Because I moved to New Zealand when I was only 8, I do not have a lot of memories of my childhood that I had in my motherland, Korea. So those that have survived in the limited storage space of my brain have a special lustre of their own.
This was when I was around 7 or 8. I loved going to the stationery store that was right next to my primary school. I remember it being always packed with kids before and after school.
With glittering eyes and sticky fingers, they weren’t there only to rummage through pencils and exercise books, but piles and piles of cheap junk food. Oh, how we adored them! With only 10 cents, we could purchase laughter and joy that were shaped in snack-like ramen noodles, crispy cheese-flavoured sticks and sour lollies.
Just as I had always done, I joyfully hopped into the store that day as well to choose my snacks with meticulous contemplation and judgement. When I finally paid for my packet of happiness, I couldn’t wait to excite my taste buds and devour it, but that day, something caught my eye that delayed my voracious dining.
I was never into games, so it’s strange how I got pulled into watching a group of boys huddling over the game machine.
With one hand tightly gripping the handle and the other speedily moving and ferociously hitting the buttons, their hands seemed even more powerful than their Street Fighter characters on the screen. Joining the other kids already lost in awe, I watched rounds and rounds of the ardent battle.
Only when I heard the other audiences opening their ‘popcorn’ did I remember I should have mine too. But in sheer terror, I realised it was missing! I looked up, down, all over and around but there was no sign of my crispy sticks.
Where could it be? I thought I had held unto it tightly. Had I put it on top of the game machine? On the ice cream fridge? Had one of the boys taken it?
I was filled with utter dismay. I couldn’t believe I had lost it. I couldn’t believe it so much to the point that I convinced myself that perhaps… I had accidentally dropped the snack back inside the box I had gotten it from.
I could remember exchanging my coins with the goodies at the counter, but I thought I could also remember going back to the box to look at the other snacks once more. I wasn’t sure, but it was very possible, which meant that I could have done it, so maybe I had. Perhaps I truly did, I told myself.
So, I did go back to the box. I did pick my snack back up, which I had paid for and accidentally did drop back into.
But because I knew the store owner was watching out for shoplifting and because I knew he wouldn’t believe my story, I crept my way in and very carefully, very quickly retrieved my precious possession.
Later on (way after a merry consumption), I thought back about it and realised that I had lied to myself and that I actually had, in fact, stolen the 10-cent-snack.

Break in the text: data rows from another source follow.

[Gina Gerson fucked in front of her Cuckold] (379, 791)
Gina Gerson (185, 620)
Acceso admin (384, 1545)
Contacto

Though this is something I can now laugh about, back then, my heart sunk, and guilt seemed to squeeze the life out of it. I felt like I had committed the gravest sin possible and cried days without being able to tell anyone about it.
Both memories remain in me like videos I can replay anytime, and they sure did the other night when I was praying before bed. I was repenting about my prideful heart and how I had failed to live for God’s glory.
Showing off my accomplishments and wanting to do things for my own good, I confessed that I was constantly stealing the glory that was supposed to be His.
I had thought that day at the store was the closest thief-like moment I ever had, but I realised I was wrong. I was a thief every time I boasted in anything but Christ: “…He that glorieth, let him glory in the Lord." (1 Corinthians chapter 1, verse 31 KJV).
When I had realised that Jesus had bought me with His life, I proclaimed to give my entire self to Him and live only for His glory. But because I am still weak and easily tempted, every day, every moment is a battle to not do things for my own sake. The Holy Spirit has to continuously remind me that I must not be a thief.
Taste and see
As the young me did when I realized I had stolen the snack, I am to daily reflect upon my actions and repent in sincere tears for being a glory-thief.
But the me now knows something that I didn’t then: just as Jesus loved and saved the thief that was nailed next to Him only for believing that He was the Son of God, Christ loves me and forgives me every day.
This is why the fear-stricken little Sunny can now smile. Even in my failings, God is love. He loved me even when I was a ‘snack-pocket’ and even when I am fighting against my glory-stealing habits.
Thus, I am overflowed with joy deeper than what that snack could offer, and I hope you will also “taste and see that the Lord is good” (Psalms chapter 34, verse 8).
Sunny is as a weak as a broken reed, a flickering candle. But Abba God shows His abundant mercy again and again by incredibly loving this hopeless being. Soli deo Gloria.